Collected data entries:
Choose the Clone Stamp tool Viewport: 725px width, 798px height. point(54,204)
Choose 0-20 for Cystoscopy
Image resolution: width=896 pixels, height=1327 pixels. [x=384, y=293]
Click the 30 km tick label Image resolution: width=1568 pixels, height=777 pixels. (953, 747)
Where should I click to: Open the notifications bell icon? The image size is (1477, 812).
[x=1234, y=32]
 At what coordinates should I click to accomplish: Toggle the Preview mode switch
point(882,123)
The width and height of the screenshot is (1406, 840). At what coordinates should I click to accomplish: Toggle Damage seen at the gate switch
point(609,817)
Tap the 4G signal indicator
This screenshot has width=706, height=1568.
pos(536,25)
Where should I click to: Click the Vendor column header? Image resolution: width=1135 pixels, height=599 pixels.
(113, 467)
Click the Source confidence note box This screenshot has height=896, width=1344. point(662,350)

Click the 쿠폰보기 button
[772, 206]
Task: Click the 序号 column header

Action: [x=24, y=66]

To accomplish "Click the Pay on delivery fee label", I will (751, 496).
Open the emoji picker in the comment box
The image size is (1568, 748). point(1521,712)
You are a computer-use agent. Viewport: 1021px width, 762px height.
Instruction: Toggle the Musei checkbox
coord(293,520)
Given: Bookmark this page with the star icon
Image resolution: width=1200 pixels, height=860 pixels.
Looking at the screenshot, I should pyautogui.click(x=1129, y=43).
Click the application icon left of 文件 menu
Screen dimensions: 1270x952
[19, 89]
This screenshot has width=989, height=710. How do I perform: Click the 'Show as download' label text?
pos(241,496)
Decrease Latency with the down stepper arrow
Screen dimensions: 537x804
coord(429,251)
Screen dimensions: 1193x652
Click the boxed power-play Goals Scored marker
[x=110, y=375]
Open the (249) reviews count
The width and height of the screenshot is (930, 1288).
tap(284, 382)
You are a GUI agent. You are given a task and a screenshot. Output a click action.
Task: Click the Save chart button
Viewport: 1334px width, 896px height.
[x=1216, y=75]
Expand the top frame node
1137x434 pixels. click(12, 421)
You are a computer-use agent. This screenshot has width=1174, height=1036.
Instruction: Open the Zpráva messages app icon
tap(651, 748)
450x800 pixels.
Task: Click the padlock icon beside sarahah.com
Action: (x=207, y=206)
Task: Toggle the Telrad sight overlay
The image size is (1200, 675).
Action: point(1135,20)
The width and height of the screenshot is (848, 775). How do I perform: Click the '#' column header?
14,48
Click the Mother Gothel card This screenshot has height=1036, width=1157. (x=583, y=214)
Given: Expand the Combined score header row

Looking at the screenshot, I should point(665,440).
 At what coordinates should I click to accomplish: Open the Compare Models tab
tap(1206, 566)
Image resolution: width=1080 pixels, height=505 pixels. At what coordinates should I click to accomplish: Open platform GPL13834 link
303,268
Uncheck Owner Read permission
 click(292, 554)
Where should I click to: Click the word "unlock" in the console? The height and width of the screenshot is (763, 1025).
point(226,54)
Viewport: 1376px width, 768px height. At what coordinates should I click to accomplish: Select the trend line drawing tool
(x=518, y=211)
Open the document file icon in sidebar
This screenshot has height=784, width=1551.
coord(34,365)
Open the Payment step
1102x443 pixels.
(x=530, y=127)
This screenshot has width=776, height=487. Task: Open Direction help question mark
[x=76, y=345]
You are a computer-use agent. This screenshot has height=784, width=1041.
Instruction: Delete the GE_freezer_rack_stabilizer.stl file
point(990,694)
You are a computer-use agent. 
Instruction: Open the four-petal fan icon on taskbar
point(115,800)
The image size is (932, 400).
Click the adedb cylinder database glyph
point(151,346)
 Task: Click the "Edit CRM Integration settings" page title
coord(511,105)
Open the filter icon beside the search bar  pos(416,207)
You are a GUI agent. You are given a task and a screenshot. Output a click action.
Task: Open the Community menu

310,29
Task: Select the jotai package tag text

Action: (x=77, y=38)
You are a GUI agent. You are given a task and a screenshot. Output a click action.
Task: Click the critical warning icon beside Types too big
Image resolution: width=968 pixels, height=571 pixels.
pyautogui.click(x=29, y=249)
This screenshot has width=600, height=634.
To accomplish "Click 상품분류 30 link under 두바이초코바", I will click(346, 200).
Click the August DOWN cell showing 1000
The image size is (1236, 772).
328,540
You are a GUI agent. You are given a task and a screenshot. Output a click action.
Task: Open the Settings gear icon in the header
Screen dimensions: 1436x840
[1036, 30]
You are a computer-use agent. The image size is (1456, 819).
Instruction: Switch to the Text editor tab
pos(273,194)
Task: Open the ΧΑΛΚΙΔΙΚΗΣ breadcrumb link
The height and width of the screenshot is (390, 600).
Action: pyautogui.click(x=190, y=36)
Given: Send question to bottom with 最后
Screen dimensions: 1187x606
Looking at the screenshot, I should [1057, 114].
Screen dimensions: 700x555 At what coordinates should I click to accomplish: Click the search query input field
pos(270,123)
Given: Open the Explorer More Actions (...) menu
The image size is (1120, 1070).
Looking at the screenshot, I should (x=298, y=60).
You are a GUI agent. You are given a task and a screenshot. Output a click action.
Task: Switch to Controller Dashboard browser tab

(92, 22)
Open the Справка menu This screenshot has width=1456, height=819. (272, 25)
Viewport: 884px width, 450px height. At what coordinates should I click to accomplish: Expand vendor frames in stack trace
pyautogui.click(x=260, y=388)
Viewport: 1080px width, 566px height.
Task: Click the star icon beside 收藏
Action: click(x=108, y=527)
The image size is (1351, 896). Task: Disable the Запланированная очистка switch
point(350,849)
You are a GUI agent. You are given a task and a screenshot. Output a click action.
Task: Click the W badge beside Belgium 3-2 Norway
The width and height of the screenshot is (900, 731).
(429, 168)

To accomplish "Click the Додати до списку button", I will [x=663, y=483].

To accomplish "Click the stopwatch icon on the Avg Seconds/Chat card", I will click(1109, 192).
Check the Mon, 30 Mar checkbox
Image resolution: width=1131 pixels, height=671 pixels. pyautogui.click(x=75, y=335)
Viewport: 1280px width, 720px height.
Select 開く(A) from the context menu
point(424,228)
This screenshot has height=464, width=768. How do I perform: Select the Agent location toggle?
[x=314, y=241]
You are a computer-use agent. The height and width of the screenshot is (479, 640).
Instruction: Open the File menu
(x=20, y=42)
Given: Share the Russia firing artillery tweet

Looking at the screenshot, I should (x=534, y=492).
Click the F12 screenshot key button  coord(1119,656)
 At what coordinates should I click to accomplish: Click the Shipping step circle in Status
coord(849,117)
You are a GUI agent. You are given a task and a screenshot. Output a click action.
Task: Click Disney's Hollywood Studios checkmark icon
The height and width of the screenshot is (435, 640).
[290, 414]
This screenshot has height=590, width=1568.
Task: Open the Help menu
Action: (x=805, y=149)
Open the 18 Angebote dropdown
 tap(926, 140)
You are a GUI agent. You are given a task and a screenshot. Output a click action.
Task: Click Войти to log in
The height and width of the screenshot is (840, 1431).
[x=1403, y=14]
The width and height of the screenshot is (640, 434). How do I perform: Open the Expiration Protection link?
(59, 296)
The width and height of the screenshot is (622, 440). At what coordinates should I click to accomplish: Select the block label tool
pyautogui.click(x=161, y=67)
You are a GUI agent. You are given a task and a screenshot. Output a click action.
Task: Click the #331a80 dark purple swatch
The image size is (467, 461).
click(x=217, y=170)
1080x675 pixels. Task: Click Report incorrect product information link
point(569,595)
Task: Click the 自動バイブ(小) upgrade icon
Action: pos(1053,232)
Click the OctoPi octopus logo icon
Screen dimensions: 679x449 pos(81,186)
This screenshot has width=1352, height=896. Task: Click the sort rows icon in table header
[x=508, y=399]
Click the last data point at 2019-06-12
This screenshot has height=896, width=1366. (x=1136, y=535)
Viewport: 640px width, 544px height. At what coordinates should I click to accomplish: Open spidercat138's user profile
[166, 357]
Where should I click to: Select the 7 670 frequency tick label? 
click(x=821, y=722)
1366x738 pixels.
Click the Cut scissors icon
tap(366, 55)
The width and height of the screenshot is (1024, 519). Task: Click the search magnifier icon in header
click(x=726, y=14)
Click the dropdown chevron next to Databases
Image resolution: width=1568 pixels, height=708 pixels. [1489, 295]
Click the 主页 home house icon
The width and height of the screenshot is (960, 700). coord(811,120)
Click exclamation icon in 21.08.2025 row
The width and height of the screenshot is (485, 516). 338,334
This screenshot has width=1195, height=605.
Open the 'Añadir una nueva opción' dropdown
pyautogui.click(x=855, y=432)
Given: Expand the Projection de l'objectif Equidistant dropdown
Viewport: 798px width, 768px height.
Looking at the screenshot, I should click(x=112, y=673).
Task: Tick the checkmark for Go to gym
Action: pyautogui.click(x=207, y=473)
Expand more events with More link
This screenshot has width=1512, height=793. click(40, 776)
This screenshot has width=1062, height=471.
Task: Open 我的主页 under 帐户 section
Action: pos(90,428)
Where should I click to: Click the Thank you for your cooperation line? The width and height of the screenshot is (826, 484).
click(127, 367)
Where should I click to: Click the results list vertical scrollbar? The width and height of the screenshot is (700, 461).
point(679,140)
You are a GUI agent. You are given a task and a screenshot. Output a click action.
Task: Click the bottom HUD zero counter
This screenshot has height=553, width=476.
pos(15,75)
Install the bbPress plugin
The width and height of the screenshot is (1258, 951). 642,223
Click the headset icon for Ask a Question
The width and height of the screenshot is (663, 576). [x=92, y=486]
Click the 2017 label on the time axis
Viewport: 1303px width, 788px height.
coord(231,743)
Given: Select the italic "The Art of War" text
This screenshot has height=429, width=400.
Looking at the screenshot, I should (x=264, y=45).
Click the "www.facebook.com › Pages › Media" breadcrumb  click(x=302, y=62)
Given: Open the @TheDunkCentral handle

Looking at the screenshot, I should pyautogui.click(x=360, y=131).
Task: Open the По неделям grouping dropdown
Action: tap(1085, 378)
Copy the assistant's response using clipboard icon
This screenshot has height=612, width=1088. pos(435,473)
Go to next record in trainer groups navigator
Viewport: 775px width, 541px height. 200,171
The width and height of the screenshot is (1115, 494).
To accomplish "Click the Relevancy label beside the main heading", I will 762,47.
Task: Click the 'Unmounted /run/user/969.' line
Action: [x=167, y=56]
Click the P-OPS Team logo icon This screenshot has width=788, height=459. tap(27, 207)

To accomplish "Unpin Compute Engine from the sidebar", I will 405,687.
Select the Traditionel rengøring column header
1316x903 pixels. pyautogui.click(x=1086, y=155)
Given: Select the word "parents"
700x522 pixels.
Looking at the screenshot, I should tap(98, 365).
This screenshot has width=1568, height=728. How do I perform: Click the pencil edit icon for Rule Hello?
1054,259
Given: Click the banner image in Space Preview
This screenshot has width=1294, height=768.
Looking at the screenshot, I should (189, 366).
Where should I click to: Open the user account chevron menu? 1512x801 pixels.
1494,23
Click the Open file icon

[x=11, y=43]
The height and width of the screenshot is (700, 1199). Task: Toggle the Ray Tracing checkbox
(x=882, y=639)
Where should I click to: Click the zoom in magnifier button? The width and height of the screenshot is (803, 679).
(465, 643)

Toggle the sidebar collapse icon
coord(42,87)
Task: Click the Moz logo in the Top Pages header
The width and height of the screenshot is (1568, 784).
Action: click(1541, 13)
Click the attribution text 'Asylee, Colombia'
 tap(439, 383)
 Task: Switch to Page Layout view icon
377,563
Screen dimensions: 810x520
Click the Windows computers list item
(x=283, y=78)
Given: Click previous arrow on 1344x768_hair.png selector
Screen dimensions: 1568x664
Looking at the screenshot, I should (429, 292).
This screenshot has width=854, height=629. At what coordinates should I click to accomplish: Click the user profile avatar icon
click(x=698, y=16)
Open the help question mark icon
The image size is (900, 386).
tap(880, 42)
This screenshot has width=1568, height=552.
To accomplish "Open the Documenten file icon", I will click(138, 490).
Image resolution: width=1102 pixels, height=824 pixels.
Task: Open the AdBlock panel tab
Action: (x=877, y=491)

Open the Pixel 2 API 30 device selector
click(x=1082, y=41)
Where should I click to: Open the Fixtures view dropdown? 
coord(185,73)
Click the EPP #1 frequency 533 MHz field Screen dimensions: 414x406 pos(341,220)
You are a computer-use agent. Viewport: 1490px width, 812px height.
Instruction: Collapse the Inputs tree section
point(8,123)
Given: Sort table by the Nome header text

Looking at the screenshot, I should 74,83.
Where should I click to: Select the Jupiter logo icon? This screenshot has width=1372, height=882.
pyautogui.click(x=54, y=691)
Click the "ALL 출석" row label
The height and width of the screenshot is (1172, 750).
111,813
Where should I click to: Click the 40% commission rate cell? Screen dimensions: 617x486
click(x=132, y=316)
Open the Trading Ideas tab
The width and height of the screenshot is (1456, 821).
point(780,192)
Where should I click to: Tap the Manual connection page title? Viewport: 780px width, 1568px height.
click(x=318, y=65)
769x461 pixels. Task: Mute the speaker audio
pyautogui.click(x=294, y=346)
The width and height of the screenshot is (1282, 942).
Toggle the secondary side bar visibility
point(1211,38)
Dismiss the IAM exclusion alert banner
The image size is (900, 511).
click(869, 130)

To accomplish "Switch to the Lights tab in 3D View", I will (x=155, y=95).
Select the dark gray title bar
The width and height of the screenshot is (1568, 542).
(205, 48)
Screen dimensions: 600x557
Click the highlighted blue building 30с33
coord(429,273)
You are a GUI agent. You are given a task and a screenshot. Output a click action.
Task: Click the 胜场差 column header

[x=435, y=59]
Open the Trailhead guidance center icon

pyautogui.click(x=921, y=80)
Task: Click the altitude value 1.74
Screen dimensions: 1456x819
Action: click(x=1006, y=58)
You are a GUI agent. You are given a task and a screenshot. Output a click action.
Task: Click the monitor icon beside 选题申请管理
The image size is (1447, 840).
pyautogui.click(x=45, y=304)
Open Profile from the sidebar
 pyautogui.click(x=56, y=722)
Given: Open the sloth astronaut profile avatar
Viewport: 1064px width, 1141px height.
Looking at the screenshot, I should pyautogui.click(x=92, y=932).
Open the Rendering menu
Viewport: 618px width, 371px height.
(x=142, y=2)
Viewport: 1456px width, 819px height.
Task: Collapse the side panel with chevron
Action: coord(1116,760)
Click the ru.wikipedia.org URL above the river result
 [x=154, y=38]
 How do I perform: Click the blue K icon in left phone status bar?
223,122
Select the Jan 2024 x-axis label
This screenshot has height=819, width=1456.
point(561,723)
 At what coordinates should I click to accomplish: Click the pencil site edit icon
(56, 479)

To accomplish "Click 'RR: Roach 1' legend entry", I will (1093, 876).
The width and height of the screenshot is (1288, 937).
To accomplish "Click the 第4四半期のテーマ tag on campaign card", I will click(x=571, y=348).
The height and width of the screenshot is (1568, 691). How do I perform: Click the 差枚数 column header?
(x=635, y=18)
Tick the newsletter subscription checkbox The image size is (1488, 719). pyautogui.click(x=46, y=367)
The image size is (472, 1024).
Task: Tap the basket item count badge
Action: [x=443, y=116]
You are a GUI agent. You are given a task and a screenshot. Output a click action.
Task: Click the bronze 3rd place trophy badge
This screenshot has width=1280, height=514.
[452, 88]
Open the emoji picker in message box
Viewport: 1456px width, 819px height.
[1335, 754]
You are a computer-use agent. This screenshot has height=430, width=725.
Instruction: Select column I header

# PROBLEM TO SOLVE:
Locate every line in the items above that contains the word "avatar" and copy each of those lines. Treat uppercase and lowercase as different.

# WORKED SOLUTION:
This screenshot has width=854, height=629. At what coordinates should I click to accomplish: Click the user profile avatar icon
Given: Open the sloth astronaut profile avatar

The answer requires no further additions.